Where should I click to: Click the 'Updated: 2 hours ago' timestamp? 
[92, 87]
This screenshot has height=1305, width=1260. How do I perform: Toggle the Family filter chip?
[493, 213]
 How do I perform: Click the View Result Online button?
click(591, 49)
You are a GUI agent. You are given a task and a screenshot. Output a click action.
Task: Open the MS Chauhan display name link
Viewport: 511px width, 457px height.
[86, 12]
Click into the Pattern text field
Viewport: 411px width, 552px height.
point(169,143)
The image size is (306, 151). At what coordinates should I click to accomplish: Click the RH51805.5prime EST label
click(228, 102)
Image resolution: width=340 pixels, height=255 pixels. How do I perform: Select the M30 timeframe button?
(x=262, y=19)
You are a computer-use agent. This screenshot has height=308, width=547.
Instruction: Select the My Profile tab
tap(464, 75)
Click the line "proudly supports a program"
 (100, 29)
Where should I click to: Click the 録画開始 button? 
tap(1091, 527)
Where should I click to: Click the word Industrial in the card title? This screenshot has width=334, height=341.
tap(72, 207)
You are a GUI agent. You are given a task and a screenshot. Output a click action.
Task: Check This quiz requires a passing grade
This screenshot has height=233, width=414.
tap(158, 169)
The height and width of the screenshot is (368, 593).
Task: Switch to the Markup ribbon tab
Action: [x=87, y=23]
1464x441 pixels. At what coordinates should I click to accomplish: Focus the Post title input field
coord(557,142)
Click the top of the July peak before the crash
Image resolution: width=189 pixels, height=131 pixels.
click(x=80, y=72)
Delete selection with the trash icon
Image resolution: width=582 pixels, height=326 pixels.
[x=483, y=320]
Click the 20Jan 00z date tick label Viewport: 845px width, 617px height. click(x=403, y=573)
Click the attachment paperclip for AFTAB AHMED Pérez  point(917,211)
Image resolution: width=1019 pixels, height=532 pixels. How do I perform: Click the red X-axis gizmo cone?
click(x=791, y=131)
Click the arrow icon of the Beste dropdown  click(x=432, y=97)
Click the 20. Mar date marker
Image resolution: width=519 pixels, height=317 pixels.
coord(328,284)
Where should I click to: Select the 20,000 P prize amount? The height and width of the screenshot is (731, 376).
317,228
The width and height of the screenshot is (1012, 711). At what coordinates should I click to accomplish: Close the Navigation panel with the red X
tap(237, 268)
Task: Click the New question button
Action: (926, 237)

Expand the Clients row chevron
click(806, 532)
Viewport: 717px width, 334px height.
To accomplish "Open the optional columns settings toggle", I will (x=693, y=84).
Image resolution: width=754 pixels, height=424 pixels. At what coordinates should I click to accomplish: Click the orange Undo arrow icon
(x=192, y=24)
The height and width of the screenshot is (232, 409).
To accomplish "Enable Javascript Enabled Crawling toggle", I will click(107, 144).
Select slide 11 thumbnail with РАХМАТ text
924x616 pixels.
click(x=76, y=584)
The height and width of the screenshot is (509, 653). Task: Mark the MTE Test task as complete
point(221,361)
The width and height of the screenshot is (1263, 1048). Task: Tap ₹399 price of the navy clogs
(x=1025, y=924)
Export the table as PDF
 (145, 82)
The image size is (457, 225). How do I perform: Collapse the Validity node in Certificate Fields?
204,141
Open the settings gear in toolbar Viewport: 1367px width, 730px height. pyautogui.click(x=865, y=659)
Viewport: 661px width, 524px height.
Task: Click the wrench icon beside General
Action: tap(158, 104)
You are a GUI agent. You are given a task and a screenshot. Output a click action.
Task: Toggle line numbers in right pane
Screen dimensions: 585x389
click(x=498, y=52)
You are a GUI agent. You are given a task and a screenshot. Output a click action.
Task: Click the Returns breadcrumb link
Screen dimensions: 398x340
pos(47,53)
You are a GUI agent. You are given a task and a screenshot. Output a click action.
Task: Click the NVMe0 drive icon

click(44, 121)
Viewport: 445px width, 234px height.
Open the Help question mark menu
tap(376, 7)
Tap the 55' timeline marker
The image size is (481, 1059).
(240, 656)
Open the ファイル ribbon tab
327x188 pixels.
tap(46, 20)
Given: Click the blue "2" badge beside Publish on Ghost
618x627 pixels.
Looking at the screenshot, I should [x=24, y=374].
________
WHAT IS EXPECTED —
Each line of the material above needs to be returned exactly as written.

ANSWER TO THE PROBLEM —
Where should I click to: Click the 'Updated: 2 hours ago' timestamp? 
[92, 87]
This screenshot has height=1305, width=1260. How do I perform: Toggle the Family filter chip?
[493, 213]
 How do I perform: Click the View Result Online button?
click(591, 49)
You are a GUI agent. You are given a task and a screenshot. Output a click action.
Task: Open the MS Chauhan display name link
Viewport: 511px width, 457px height.
[86, 12]
Click into the Pattern text field
Viewport: 411px width, 552px height.
point(169,143)
The image size is (306, 151). At what coordinates should I click to accomplish: Click the RH51805.5prime EST label
click(228, 102)
Image resolution: width=340 pixels, height=255 pixels. How do I perform: Select the M30 timeframe button?
(x=262, y=19)
You are a computer-use agent. This screenshot has height=308, width=547.
Instruction: Select the My Profile tab
tap(464, 75)
Click the line "proudly supports a program"
 (100, 29)
Where should I click to: Click the 録画開始 button? 
tap(1091, 527)
Where should I click to: Click the word Industrial in the card title? This screenshot has width=334, height=341.
tap(72, 207)
You are a GUI agent. You are given a task and a screenshot. Output a click action.
Task: Check This quiz requires a passing grade
This screenshot has height=233, width=414.
tap(158, 169)
The height and width of the screenshot is (368, 593).
Task: Switch to the Markup ribbon tab
Action: [x=87, y=23]
1464x441 pixels. At what coordinates should I click to accomplish: Focus the Post title input field
coord(557,142)
Click the top of the July peak before the crash
Image resolution: width=189 pixels, height=131 pixels.
click(x=80, y=72)
Delete selection with the trash icon
Image resolution: width=582 pixels, height=326 pixels.
[x=483, y=320]
Click the 20Jan 00z date tick label Viewport: 845px width, 617px height. click(x=403, y=573)
Click the attachment paperclip for AFTAB AHMED Pérez  point(917,211)
Image resolution: width=1019 pixels, height=532 pixels. How do I perform: Click the red X-axis gizmo cone?
click(x=791, y=131)
Click the arrow icon of the Beste dropdown  click(x=432, y=97)
Click the 20. Mar date marker
Image resolution: width=519 pixels, height=317 pixels.
coord(328,284)
Where should I click to: Select the 20,000 P prize amount? The height and width of the screenshot is (731, 376).
317,228
The width and height of the screenshot is (1012, 711). At what coordinates should I click to accomplish: Close the Navigation panel with the red X
tap(237, 268)
Task: Click the New question button
Action: (926, 237)

Expand the Clients row chevron
click(806, 532)
Viewport: 717px width, 334px height.
To accomplish "Open the optional columns settings toggle", I will (x=693, y=84).
Image resolution: width=754 pixels, height=424 pixels. At what coordinates should I click to accomplish: Click the orange Undo arrow icon
(x=192, y=24)
The height and width of the screenshot is (232, 409).
To accomplish "Enable Javascript Enabled Crawling toggle", I will click(107, 144).
Select slide 11 thumbnail with РАХМАТ text
924x616 pixels.
click(x=76, y=584)
The height and width of the screenshot is (509, 653). Task: Mark the MTE Test task as complete
point(221,361)
The width and height of the screenshot is (1263, 1048). Task: Tap ₹399 price of the navy clogs
(x=1025, y=924)
Export the table as PDF
 (145, 82)
The image size is (457, 225). How do I perform: Collapse the Validity node in Certificate Fields?
204,141
Open the settings gear in toolbar Viewport: 1367px width, 730px height. pyautogui.click(x=865, y=659)
Viewport: 661px width, 524px height.
Task: Click the wrench icon beside General
Action: tap(158, 104)
You are a GUI agent. You are given a task and a screenshot. Output a click action.
Task: Toggle line numbers in right pane
Screen dimensions: 585x389
click(x=498, y=52)
You are a GUI agent. You are given a task and a screenshot. Output a click action.
Task: Click the Returns breadcrumb link
Screen dimensions: 398x340
pos(47,53)
You are a GUI agent. You are given a task and a screenshot. Output a click action.
Task: Click the NVMe0 drive icon

click(44, 121)
Viewport: 445px width, 234px height.
Open the Help question mark menu
tap(376, 7)
Tap the 55' timeline marker
The image size is (481, 1059).
(240, 656)
Open the ファイル ribbon tab
327x188 pixels.
tap(46, 20)
Given: Click the blue "2" badge beside Publish on Ghost
618x627 pixels.
Looking at the screenshot, I should [x=24, y=374].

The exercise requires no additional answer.